One thing that bothers me is even as late as May 20th, 2005 there is only one source cited, I feel like there definitely would have been more sources based on how much is in the wiki article. On Feb 24, 2006 the page gets a bit… odd looking it seems like someone attempted to edit the page without knowing what they were doing there is alot of gibberish. On April 18th, 2008 the wikipedia page was vandalized, which is quite a common occurrence since it is a community edited encyclopedia, of sorts, anyone can edit it and it’s up to other editors to fix things.
The vandalism was quite… interesting not like the one that appeared in the Heavy Metal Wiki page video where they just repeated the same thing over and over, this person changed the article to say, “The man cause of Piracy is of course George Bush. Piracy in the Caribbean resulted from the lucrative but illegitimate opportunities for common seamen, such as George Bush, to attack European merchant ships (especially Chuck Norris’s fleets sailing from the Caribbean to Europe)…” Someone noted it in the discussions page and the error was soon fixed.
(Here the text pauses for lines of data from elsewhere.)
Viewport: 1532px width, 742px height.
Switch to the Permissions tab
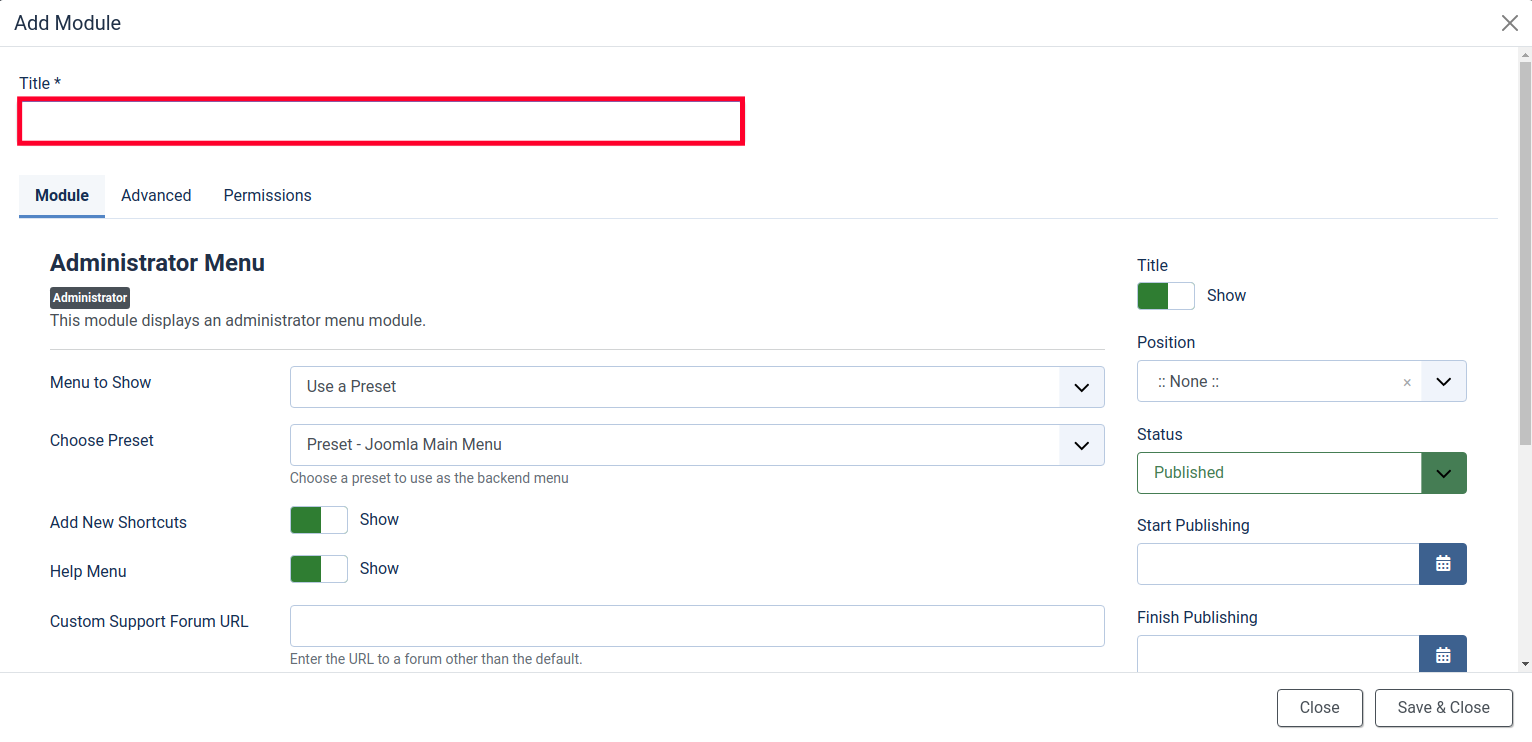[x=267, y=196]
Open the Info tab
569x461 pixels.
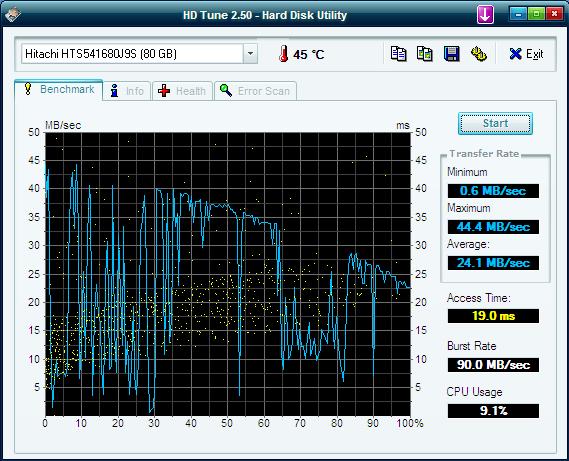[x=127, y=91]

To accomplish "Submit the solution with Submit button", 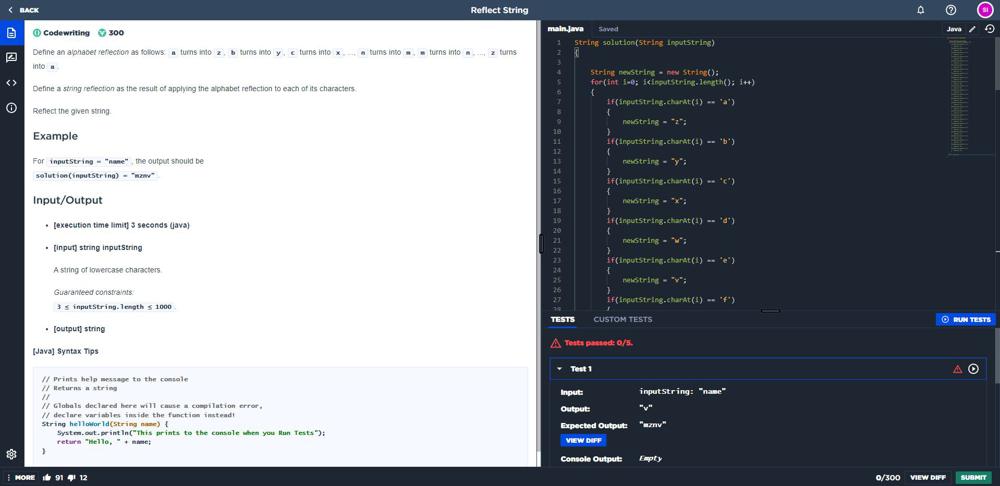I will coord(973,478).
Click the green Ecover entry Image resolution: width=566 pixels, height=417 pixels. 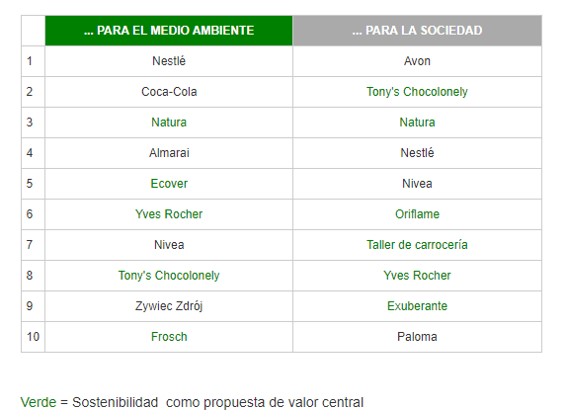click(x=169, y=184)
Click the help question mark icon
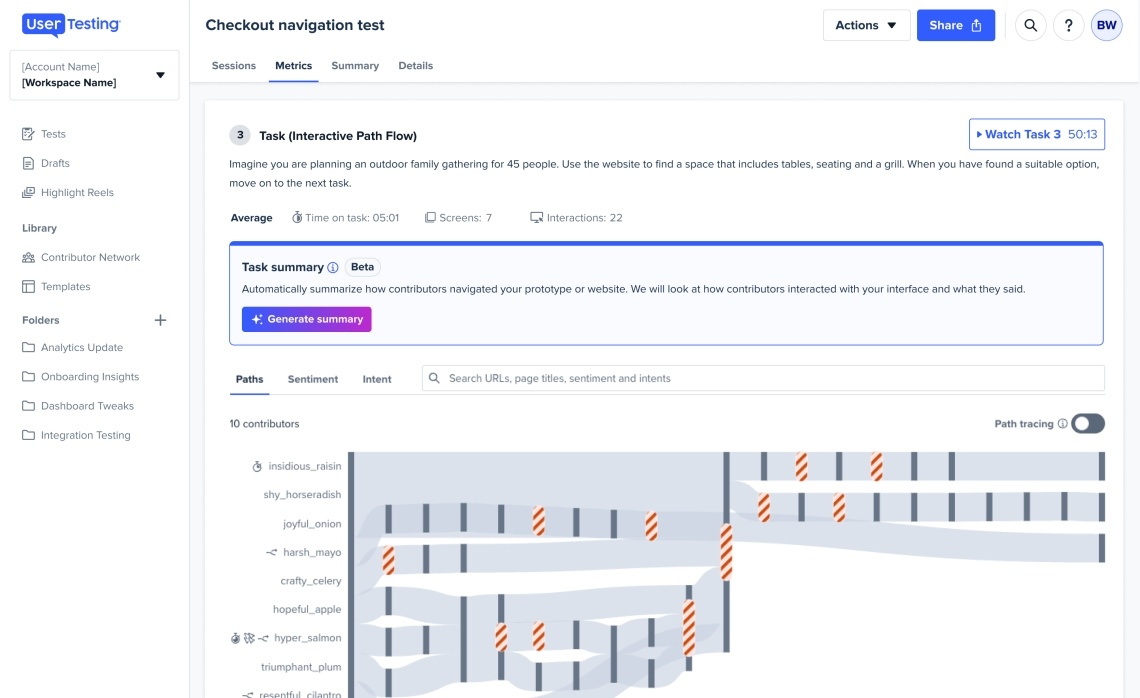The height and width of the screenshot is (698, 1140). click(x=1068, y=25)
The discussions tab proved to be incredibly intriguing. Especially the the part on NPOV (neutral point of view). Someone was concerned about the fact that the article seemed to come from a very Anglo-centric point of view. The poster discusses the fact that it leaves out many French and Spanish pirates which were present in the Caribbean during the “classic era” of piracy. In fact, most if not all the pirates we have learned about were Spanish, Dutch, or French. The only two I can think of off the top of my head are Henry Morgan and Sir Francis Drake. I feel like NPOV is a difficult thing for people to accomplish and could be brought up for many articles on Wikipedia as well as many history books.